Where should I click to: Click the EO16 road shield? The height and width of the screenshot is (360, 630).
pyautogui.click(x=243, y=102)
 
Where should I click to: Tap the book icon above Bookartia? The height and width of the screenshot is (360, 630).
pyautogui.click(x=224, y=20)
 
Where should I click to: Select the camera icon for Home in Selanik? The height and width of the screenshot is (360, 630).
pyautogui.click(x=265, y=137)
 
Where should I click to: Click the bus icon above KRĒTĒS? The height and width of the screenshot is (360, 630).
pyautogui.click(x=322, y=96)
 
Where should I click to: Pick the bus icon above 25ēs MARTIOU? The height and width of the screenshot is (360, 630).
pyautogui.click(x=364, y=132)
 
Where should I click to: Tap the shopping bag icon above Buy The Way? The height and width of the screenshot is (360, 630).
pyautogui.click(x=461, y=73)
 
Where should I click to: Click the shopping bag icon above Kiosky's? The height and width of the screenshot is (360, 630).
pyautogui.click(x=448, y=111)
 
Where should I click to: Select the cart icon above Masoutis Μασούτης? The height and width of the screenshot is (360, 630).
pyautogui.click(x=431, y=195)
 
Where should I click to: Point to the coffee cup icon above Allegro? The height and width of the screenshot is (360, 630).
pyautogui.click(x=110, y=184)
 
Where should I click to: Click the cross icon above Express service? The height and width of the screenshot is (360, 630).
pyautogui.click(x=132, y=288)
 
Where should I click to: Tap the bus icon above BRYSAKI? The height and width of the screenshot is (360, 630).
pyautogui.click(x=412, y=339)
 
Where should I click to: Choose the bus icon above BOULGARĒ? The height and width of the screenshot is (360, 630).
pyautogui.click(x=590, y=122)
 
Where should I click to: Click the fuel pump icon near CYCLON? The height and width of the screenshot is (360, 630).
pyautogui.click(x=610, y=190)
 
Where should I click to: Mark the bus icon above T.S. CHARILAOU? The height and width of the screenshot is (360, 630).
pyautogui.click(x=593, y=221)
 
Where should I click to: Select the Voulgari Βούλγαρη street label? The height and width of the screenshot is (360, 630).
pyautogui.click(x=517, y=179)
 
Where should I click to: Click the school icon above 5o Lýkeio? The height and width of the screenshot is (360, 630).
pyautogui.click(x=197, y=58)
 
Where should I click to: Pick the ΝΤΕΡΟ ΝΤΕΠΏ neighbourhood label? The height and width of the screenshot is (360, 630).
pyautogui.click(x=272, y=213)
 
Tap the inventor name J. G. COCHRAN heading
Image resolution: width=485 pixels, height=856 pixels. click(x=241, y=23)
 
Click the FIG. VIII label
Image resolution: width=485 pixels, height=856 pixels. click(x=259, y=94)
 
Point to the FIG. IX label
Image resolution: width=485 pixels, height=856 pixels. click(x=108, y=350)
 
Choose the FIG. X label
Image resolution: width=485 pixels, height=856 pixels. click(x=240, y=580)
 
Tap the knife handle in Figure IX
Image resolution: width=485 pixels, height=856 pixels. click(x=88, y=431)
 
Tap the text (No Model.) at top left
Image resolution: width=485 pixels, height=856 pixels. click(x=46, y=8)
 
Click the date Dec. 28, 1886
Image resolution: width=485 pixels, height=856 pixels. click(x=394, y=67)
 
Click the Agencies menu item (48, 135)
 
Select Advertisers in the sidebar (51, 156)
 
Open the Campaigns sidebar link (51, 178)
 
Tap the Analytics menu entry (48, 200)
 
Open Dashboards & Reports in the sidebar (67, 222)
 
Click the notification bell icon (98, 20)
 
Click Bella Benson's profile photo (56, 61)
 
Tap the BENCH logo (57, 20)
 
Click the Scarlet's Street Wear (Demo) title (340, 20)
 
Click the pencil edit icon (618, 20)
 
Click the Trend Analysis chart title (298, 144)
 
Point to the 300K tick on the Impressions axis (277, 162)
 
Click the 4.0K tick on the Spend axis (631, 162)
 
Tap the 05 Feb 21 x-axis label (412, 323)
-=-=-
Report each line of the listing above that contains the word "menu", copying each line in full. Case counts.

Exercise result -
Click the Agencies menu item (48, 135)
Tap the Analytics menu entry (48, 200)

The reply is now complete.